Insight 2: Treat Small Check Sizes in a Round as a Quality Indicator, Not a Red Flag
Conventional wisdom assumes large institutional checks validate a deal. The research inverts this: smaller checks may reflect more selective, high-conviction participation — and correlate with stronger outcomes.
"How small checks often indicate higher investment signals"
Insight 3: Anchor Deal Evaluation on Existence Justification, Not Just Execution Quality
Before assessing team, TAM, or traction, the primary alpha-generating question is whether the company should exist at all — a filter that cuts through noise faster than conventional diligence frameworks.
"Deciding if a company should exist as core alpha"
6. Overlooked Insights
Overlooked Insight 1: The DDVC Summit as an Emerging Empirical Research Venue
The article frames the Virtual DDVC Summit 2026 as a venue where practitioners are presenting original, large-sample quantitative research — not just sharing opinions. This suggests the Summit is becoming a meaningful source of data-backed VC frameworks, distinct from typical conference panel content.
"I'm excited to share one of the most watched sessions from the Virtual DDVC Summit 2026 where Abe Othman, Head of Research at AngelList, presented his latest insights from 6k+ Seed transactions"
Overlooked Insight 2: Affinity's MCP Server Signals a New Integration Layer Between CRM and LLMs
Buried in the sponsor section is a technically significant product development: Affinity is building a hosted MCP (Model Context Protocol) server that connects CRM data directly to LLMs like Claude, Gemini, and Copilot.
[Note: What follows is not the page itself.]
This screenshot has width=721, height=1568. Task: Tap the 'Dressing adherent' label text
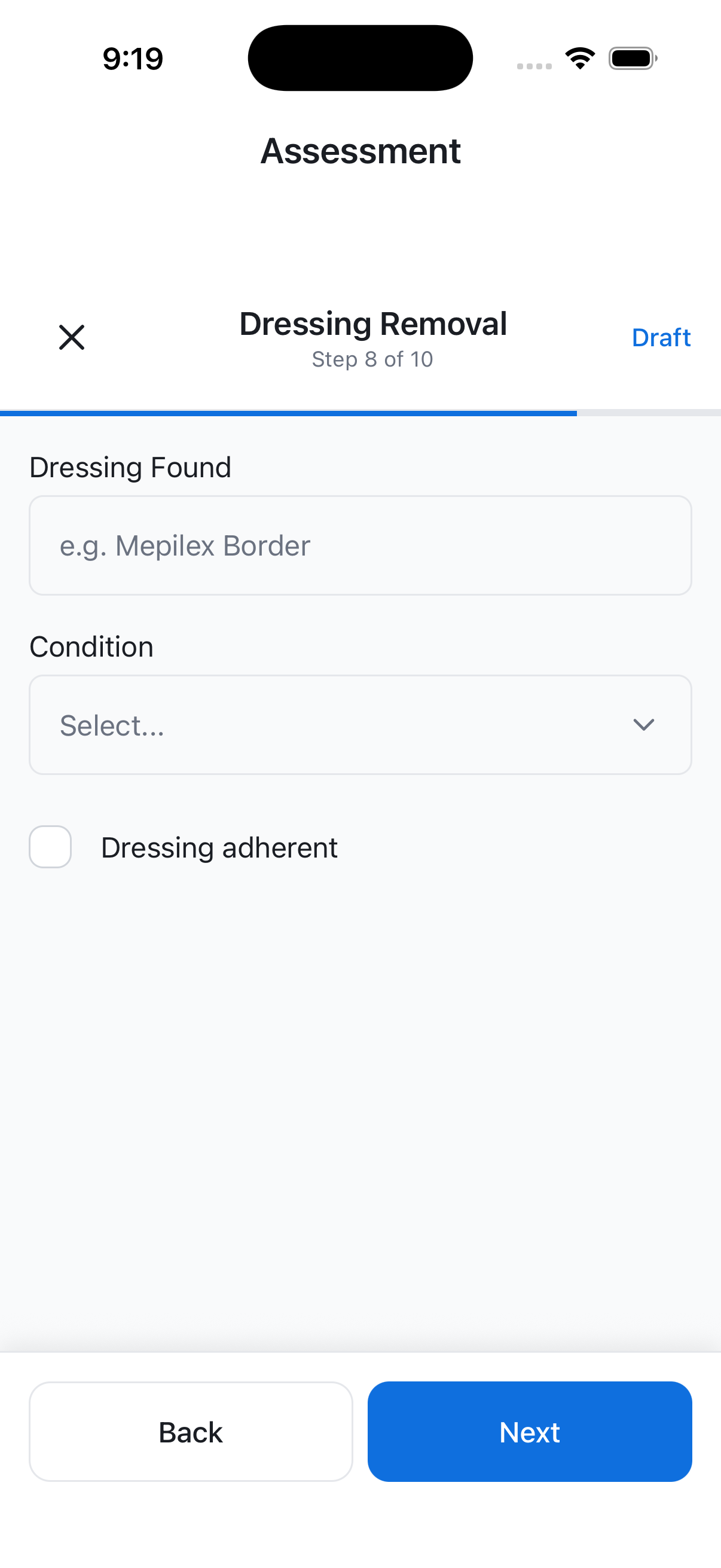pyautogui.click(x=219, y=848)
This points to a broader infrastructure shift — deal intelligence becoming natively queryable by AI agents, not just human analysts.
"On April 23rd, Affinity walks through its hosted MCP server and AI chat beta — giving investment teams conversational CRM access, automatic meeting briefs, and a self-serve data layer that works with every AI tool in your stack. No engineering required."